NEWS of cyberattacks disrupting all areas of everyday life are almost a daily occurrence. No industry has been spared the pain of a data breach or security compromise in recent years and the number of attacks is increasing.
The global cost of cybercrime is predicted to hit $US 8 trillion in 2023 and grow to $US 10.5 trillion in 2025 according to a report by US-based cybersecurity market researchers Cybersecurity Ventures. This is equivalent to the size of the world’s third largest economy, emphasising the scale of the challenge.

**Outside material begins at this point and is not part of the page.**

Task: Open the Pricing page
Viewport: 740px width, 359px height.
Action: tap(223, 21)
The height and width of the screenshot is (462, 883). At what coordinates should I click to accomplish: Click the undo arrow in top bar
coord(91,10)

These costs include damage and destruction of data, stolen money, lost productivity, theft of intellectual property, theft of personal and financial data, embezzlement, fraud, post-attack disruption to normal business activities, forensic investigation, restoring and deleting hacked data and systems, and reputational harm.
Cyber criminals range from lone wolves to organised criminal gangs, hactivists, and hostile nation states. Many use the dark web to sell the data they have retrieved as well as the tools to carry out the task.
Any computer with an internet connection is a potential entry point. The attacks themselves come in a variety of forms: malware, social engineering, phishing, credential theft and distributed denial-of service (DDoS) are among the most common. Ransomware, a malware that restricts access to files and often threatens permanent data destruction unless a ransom is paid, is of particular concern, accounting for 47% of European railway cyberattacks. The criminals are also becoming more sophisticated, increasing the challenge for businesses and security firms.
The office environment is rail’s biggest Achilles’ heel, potentially offering access to financial and customer data.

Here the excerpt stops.